▶ SET TASK 1: Could you return everything in the article on CMBS refinancing from "CMBS Borrowers Feeling" down to "facing maturity defaults.", copied word for word?
▶ SET TASK 2: Can you resume the article about CMBS borrowers struggling to refinance, picking up right after its final sentence?

▶ GIVEN TEXT:
▼
CMBS Borrowers Feeling the Squeeze on Refinancing

2016 and 2017 are the years when many CMBS (Commercial Mortgage Backed Securities) mortgages mature. Loans that were written in the height of the real estate market are now coming due. Even though most of these loans are not in default, we are already seeing problems with those forced to refinance.

The problems are twofold. First, although property values have rebounded form their post crash lows, lenders have become very skittish and want higher value ratios. Borrowers who never missed a payment are suddenly facing maturity defaults.

A second problem is the lack of lenders. Many lenders have backed out of the CMBS market. Big banks have pulled way back leaving a void. Banks are faced with a regulatory double whammy. First, they now have higher capital reserve requirements. New rules will also kick in this year requiring banks to keep 5% of CMBS pool loans on their books for five years.
▲
▶ INFORMATION SHOWN:
▼
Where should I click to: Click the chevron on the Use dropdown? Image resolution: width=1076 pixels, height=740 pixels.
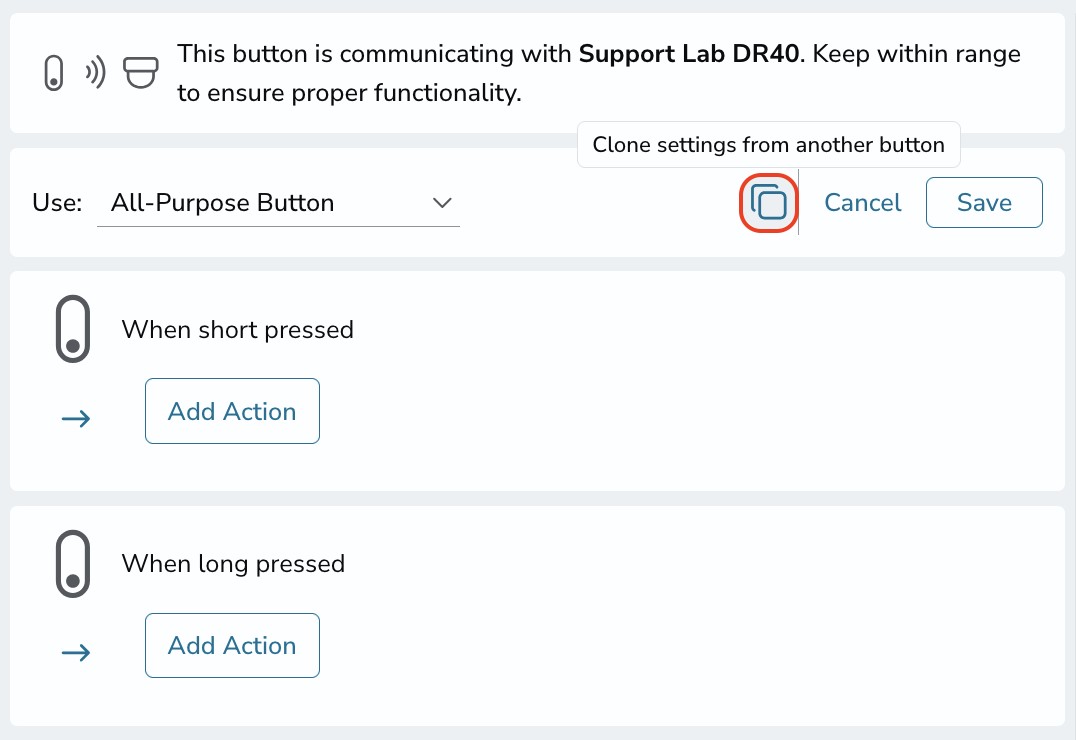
▲
▼
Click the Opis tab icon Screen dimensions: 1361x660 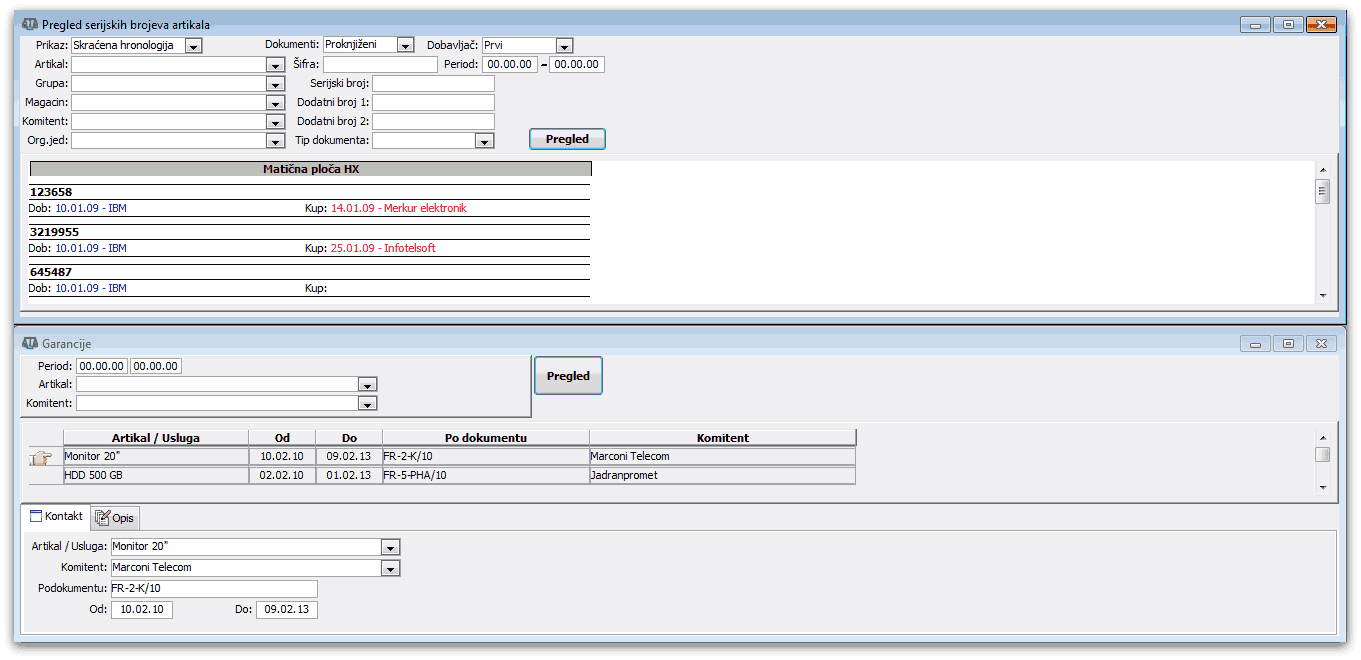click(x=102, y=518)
▲
▶ RESULT 1:
CMBS Borrowers Feeling the Squeeze on Refinancing

2016 and 2017 are the years when many CMBS (Commercial Mortgage Backed Securities) mortgages mature. Loans that were written in the height of the real estate market are now coming due. Even though most of these loans are not in default, we are already seeing problems with those forced to refinance.

The problems are twofold. First, although property values have rebounded form their post crash lows, lenders have become very skittish and want higher value ratios. Borrowers who never missed a payment are suddenly facing maturity defaults.

▶ RESULT 2:
Until those regulations are fully implemented and understood, banks have suddenly cooled to refinancing these loans at the same time demand is peaking.

New bridge lenders, hedge funds and private equity lenders are stepping in but they lack the experience in this market.

The result for borrowers needing to refinance is higher rates and an increased risk that lenders will demand additional capital contributions. Depending on how the borrowers are organized, this could be problematic.

At particular risk are those CMBS borrowers organized as tenants in common or TICs. Popular in 2006 and 2007, these structures have fallen out of favor and raising capital from dozens of members – many who are elderly – is difficult.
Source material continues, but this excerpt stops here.